Sub-Adjacent Transformer: Improving Time Series Anomaly Detection with Reconstruction Error from Sub-Adjacent Neighborhoods
Wenzhen Yue, Xianghua Ying, Ruohao Guo, DongDong Chen, Ji Shi, Bowei Xing, Yuqing Zhu, Taiyan Chen
TL;DR
The Sub-Adjacent Transformer reframes time-series anomaly detection as reconstruction guided by an attention pattern that prioritizes sub-adjacent neighborhoods. By using linear attention with a learnable mapping and a loss that couples reconstruction with sub-adjacent attention contribution, it enhances detectability of rare anomalies, and combines reconstruction errors with a calibrated attention-based score, including a dynamic Gaussian variant. It achieves state-of-the-art performance across six real-world datasets and a synthetic benchmark, with robust ablations showing the value of the sub-adjacent attention design, linear attention, and the dynamic scoring. The approach offers a simple yet effective baseline for unsupervised time-series anomaly detection with practical efficiency and broad applicability.
Abstract
In this paper, we present the Sub-Adjacent Transformer with a novel attention mechanism for unsupervised time series anomaly detection. Unlike previous approaches that rely on all the points within some neighborhood for time point reconstruction, our method restricts the attention to regions not immediately adjacent to the target points, termed sub-adjacent neighborhoods. Our key observation is that owing to the rarity of anomalies, they typically exhibit more pronounced differences from their sub-adjacent neighborhoods than from their immediate vicinities.

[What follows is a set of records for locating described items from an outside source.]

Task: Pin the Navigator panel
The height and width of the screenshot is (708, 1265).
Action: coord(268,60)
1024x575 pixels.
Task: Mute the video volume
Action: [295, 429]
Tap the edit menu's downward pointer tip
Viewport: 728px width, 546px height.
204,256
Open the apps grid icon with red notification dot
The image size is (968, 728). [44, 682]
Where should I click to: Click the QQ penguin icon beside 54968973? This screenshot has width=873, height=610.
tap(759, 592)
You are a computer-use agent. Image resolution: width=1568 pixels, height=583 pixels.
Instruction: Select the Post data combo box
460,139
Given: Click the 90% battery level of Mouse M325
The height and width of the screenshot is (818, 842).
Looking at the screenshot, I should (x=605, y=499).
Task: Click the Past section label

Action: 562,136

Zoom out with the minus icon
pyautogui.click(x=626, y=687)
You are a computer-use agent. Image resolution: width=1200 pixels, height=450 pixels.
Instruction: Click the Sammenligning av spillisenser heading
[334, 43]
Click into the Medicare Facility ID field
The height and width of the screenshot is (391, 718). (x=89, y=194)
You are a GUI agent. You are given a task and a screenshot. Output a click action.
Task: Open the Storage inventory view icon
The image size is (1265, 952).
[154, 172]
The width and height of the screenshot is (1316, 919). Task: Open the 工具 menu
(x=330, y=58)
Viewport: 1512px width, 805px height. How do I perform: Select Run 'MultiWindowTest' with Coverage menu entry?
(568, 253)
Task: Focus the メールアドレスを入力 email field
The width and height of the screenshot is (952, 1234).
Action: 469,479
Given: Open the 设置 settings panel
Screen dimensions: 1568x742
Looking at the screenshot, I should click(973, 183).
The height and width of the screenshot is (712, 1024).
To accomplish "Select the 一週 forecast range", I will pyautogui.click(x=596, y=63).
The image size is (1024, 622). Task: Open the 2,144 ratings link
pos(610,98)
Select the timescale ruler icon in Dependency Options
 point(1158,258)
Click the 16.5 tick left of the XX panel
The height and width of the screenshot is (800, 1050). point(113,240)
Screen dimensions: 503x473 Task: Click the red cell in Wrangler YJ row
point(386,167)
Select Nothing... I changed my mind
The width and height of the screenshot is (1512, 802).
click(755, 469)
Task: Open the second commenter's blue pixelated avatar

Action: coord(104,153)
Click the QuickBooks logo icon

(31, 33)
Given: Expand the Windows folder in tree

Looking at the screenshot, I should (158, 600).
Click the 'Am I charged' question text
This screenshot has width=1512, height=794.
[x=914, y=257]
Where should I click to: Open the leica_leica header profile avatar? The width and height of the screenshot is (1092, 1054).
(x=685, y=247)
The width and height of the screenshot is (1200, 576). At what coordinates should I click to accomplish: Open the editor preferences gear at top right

By focusing the attention on the sub-adjacent areas, we make the reconstruction of anomalies more challenging, thereby enhancing their detectability. Technically, our approach concentrates attention on the non-diagonal areas of the attention matrix by enlarging the corresponding elements in the training stage. To facilitate the implementation of the desired attention matrix pattern, we adopt linear attention because of its flexibility and adaptability. Moreover, a learnable mapping function is proposed to improve the performance of linear attention. Empirically, the Sub-Adjacent Transformer achieves state-of-the-art performance across six real-world anomaly detection benchmarks, covering diverse fields such as server monitoring, space exploration, and water treatment.